Na osiedlu 700-lecia w Żorach miało miejsce niezwykle brutalne zdarzenie. 31-letni mężczyzna padł ofiarą napaści i kradzieży we własnym mieszkaniu. Trzech mężczyzn, których sam zaprosił do domu, zaatakowało go, wykorzystując przy tym kastet. Sprawcy mogą stanąć przed sądem i otrzymać wyrok do 30 lat więzienia.

Nieoczekiwany koszmar w Żorach: Zaproszeni goście okazali się napastnikami

Wydarzenie, które miało być towarzyskim spotkaniem, przerodziło się w horror dla gospodarza. 4 września, około godziny 17:00, początkowo tylko jeden znajomy odwiedził 31-latka w jego mieszkaniu na osiedlu 700-lecia. Jednak sytuacja gwałtownie się zmieniła, gdy dołączyli do nich dwaj inni mężczyźni.

Według informacji uzyskanych od policji, po przybyciu dodatkowych gości gospodarza zaatakowano bez litości. Napastnicy bili i kopali go, a jeden z nich użył kastetu do zadawania ciosów. Po obezwładnieniu ofiary, sprawcy przystąpili do rabunku. Zabrali wartościowe przedmioty, w tym monitor, telefon, biżuterię oraz gotówkę.

Interwencja służb ratunkowych i działania policji

Na miejsce zdarzenia szybko wezwano pogotowie ratunkowe. Poszkodowany z ciężkimi obrażeniami trafił do szpitala, gdzie zajęli się nim specjaliści. Tymczasem policja rozpoczęła intensywne śledztwo, które już po dwóch dniach doprowadziło do zatrzymania podejrzanych. W sobotni poranek aresztowano trzech mieszkańców Żor w wieku 30, 28 i 23 lat.

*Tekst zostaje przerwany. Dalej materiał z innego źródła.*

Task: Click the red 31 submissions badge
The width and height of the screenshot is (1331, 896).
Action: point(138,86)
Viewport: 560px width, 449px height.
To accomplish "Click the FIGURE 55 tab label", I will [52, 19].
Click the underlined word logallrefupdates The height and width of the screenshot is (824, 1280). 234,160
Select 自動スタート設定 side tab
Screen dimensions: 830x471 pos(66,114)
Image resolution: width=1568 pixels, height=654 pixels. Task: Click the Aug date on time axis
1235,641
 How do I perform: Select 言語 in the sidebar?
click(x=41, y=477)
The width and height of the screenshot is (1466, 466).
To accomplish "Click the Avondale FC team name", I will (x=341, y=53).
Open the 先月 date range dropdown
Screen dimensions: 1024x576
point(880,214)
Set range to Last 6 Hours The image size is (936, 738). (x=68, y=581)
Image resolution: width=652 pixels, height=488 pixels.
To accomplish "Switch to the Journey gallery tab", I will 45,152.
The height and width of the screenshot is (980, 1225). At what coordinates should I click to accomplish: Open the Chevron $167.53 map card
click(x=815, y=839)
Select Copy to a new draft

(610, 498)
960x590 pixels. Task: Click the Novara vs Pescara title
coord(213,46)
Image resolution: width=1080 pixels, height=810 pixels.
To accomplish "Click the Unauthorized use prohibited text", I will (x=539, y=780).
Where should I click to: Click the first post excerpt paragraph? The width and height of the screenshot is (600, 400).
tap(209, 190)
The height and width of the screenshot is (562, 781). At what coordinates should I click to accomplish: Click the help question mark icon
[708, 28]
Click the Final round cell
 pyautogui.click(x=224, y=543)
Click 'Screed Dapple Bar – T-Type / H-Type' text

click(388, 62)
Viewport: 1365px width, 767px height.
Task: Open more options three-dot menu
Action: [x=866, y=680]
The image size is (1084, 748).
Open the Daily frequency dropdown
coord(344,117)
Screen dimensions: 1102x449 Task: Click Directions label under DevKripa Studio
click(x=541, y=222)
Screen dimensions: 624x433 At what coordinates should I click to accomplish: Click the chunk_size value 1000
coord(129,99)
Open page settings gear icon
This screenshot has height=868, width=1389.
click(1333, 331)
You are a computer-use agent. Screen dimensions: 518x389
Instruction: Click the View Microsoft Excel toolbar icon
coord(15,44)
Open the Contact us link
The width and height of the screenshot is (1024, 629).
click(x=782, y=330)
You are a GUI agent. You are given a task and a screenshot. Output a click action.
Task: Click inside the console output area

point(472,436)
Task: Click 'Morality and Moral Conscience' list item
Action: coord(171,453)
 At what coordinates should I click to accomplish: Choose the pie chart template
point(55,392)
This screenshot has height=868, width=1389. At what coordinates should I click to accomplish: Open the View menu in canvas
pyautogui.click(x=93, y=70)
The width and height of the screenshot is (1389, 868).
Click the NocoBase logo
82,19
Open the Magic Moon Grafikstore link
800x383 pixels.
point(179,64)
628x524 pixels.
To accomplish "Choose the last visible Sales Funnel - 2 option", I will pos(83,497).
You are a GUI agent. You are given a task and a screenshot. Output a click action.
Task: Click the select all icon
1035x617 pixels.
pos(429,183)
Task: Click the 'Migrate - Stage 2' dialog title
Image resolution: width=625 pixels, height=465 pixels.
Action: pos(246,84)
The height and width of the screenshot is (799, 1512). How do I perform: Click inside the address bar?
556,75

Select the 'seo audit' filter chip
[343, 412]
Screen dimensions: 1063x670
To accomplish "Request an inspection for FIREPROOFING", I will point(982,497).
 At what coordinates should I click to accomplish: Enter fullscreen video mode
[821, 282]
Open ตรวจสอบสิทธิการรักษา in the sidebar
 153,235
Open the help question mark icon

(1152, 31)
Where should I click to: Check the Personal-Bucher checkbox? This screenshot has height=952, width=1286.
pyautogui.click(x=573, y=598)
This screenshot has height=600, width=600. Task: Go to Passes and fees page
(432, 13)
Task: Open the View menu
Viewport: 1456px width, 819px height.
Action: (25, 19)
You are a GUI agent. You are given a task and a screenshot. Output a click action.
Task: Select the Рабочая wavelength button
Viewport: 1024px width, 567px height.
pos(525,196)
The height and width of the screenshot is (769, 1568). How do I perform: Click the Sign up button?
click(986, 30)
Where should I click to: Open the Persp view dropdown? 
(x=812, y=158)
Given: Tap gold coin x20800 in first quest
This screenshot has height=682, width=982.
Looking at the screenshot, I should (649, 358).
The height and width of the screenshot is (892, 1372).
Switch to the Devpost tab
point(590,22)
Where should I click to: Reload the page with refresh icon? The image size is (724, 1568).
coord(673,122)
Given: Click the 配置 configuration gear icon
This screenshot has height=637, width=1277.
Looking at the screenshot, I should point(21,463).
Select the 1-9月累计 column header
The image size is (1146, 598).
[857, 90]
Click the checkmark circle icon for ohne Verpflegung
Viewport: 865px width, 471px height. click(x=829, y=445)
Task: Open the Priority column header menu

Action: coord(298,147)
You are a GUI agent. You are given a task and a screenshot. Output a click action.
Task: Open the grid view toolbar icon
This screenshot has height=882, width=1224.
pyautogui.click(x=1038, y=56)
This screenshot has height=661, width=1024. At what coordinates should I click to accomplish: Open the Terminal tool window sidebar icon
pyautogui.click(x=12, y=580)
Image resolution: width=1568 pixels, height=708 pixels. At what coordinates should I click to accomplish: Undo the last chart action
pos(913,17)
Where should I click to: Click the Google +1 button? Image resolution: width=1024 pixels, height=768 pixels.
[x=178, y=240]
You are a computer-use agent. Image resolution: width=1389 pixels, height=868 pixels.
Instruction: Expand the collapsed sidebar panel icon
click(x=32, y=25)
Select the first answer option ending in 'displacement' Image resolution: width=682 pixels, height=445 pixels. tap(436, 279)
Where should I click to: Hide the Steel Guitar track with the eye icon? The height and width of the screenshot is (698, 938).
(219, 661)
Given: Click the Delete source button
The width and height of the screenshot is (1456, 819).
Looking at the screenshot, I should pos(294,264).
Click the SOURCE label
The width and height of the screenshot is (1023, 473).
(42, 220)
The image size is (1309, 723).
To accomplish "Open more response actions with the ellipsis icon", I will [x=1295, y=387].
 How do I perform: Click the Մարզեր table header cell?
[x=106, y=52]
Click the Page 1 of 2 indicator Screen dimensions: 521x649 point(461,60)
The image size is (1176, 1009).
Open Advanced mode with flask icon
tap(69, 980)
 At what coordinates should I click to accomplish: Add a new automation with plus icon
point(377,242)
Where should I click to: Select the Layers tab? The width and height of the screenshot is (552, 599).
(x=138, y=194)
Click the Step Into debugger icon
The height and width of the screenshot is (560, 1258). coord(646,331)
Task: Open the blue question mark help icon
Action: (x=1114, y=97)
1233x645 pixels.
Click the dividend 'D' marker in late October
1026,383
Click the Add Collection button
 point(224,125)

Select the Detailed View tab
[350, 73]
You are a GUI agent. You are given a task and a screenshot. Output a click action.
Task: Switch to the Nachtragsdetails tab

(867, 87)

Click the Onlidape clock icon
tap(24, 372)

Odpowiedzialność karna i dalsze postępowania

Sąd, na wniosek prokuratury, zdecydował o tymczasowym aresztowaniu całej trójki. Dalsze dochodzenie ujawniło, że niektórzy z zatrzymanych mieli już na swoim koncie podobne przestępstwa, co oznacza, że będą sądzeni jako recydywiści. Z tego powodu grozi im surowa kara, nawet do 30 lat pozbawienia wolności. Śledztwo w sprawie tego dramatycznego rozboju wciąż trwa.